WHAT IS BEING ASKED: Every line from the one bearing "Open the Notifications tab" through the last line of the entries should be printed exactly, with no other output.

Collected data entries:
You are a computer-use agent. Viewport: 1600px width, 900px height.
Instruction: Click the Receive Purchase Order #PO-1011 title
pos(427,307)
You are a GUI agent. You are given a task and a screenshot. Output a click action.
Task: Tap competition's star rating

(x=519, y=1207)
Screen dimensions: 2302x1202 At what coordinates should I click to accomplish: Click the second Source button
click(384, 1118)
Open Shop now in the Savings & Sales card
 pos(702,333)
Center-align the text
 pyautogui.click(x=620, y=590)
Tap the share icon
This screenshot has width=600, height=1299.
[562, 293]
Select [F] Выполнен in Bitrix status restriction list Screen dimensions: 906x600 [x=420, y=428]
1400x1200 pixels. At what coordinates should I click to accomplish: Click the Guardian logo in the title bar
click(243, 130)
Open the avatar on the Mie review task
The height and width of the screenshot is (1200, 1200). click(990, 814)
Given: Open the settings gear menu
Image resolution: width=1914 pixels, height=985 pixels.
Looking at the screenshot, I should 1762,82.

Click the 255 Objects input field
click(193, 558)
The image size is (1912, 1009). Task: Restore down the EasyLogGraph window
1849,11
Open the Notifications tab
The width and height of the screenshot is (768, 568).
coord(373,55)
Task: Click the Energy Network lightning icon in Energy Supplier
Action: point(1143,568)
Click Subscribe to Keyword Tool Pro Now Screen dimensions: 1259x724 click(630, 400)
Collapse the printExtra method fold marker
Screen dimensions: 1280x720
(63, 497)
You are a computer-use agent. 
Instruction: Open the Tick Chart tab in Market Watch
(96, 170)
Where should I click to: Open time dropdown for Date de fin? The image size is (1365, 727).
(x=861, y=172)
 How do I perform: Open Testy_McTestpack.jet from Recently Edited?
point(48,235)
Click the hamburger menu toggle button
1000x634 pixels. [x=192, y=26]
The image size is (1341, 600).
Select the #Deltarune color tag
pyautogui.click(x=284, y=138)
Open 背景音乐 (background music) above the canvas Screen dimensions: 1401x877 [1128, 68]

RESULT BELOW:
Open the Notifications tab
The width and height of the screenshot is (768, 568).
coord(373,55)
Task: Click the Energy Network lightning icon in Energy Supplier
Action: point(1143,568)
Click Subscribe to Keyword Tool Pro Now Screen dimensions: 1259x724 click(630, 400)
Collapse the printExtra method fold marker
Screen dimensions: 1280x720
(63, 497)
You are a computer-use agent. 
Instruction: Open the Tick Chart tab in Market Watch
(96, 170)
Where should I click to: Open time dropdown for Date de fin? The image size is (1365, 727).
(x=861, y=172)
 How do I perform: Open Testy_McTestpack.jet from Recently Edited?
point(48,235)
Click the hamburger menu toggle button
1000x634 pixels. [x=192, y=26]
The image size is (1341, 600).
Select the #Deltarune color tag
pyautogui.click(x=284, y=138)
Open 背景音乐 (background music) above the canvas Screen dimensions: 1401x877 [1128, 68]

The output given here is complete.